Você já deve ter ouvido falar da flor de sal, um aglomerado de cristais
que se forma na superfície da água do mar e que serve como uma
alternativa mais saudável ao tradicional sal de cozinha. O problema é
que o produto costuma ser produzido fora do Brasil e chega aos
supermercados nacionais com preços bem salgados, com o perdão do
trocadilho.
Mas uma pequena planta nativa de regiões litorâneas de Santa Catarina
está sendo estudada também como alternativa ao vilão da pressão alta. O
sal verde, extraído da Sarcocornia Ambigua,
uma espécie de ‘cáctus aquático’, tem três vezes menos cloreto de
sódio do que o sal convencional e ainda ajuda a controlar o colesterol e
até alguns tumores.
A planta foi descoberta há 10 anos em Santa Catarina pela bióloga e
fitoterapeuta Cecilia Cipriano Osaida e por Amaury Silva Júnior, na
época pesquisador da Epagri, hoje aposentado.

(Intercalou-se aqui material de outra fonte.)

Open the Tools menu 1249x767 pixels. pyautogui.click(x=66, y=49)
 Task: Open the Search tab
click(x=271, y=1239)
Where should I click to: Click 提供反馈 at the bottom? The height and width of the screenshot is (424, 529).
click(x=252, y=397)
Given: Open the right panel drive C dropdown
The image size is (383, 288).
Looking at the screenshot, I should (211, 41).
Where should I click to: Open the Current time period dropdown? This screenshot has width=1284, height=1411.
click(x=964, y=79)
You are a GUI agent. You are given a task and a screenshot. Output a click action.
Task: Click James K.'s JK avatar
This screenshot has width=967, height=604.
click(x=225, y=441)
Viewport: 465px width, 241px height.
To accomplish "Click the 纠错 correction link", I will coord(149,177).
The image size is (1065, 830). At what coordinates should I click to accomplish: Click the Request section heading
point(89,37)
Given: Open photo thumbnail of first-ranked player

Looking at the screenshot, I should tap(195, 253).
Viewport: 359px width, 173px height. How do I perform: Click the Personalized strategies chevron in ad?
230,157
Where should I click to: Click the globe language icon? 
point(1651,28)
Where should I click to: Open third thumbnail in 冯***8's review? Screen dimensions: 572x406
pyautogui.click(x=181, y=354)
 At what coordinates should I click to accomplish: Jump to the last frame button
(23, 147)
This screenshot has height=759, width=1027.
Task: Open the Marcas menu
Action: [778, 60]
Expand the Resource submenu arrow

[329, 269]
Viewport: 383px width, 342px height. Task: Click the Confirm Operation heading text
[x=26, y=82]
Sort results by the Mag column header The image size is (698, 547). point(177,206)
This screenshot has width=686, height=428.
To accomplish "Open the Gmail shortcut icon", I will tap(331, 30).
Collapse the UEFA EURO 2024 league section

Atualmente, pesquisadores
da UFSC estão estudando como produzir a planta em larga escala e
disponibilizá-la para consumo.
Localizada no Bairro Barra do Aririú, em Palhoça, há registros da
espécie também em São Francisco do Sul e no Rio Grande do Sul, o que
indica que, possivelmente, a planta tem condições de se desenvolver em
todo o litoral do Sul do Brasil.
A ideia, no futuro, é produzir o sal verde em antigas áreas de
cultivo de camarões. Os estudos para possibilitar que o sistema de
produção mantenha as características da planta ainda não tem data para
começar e devem durar até três anos.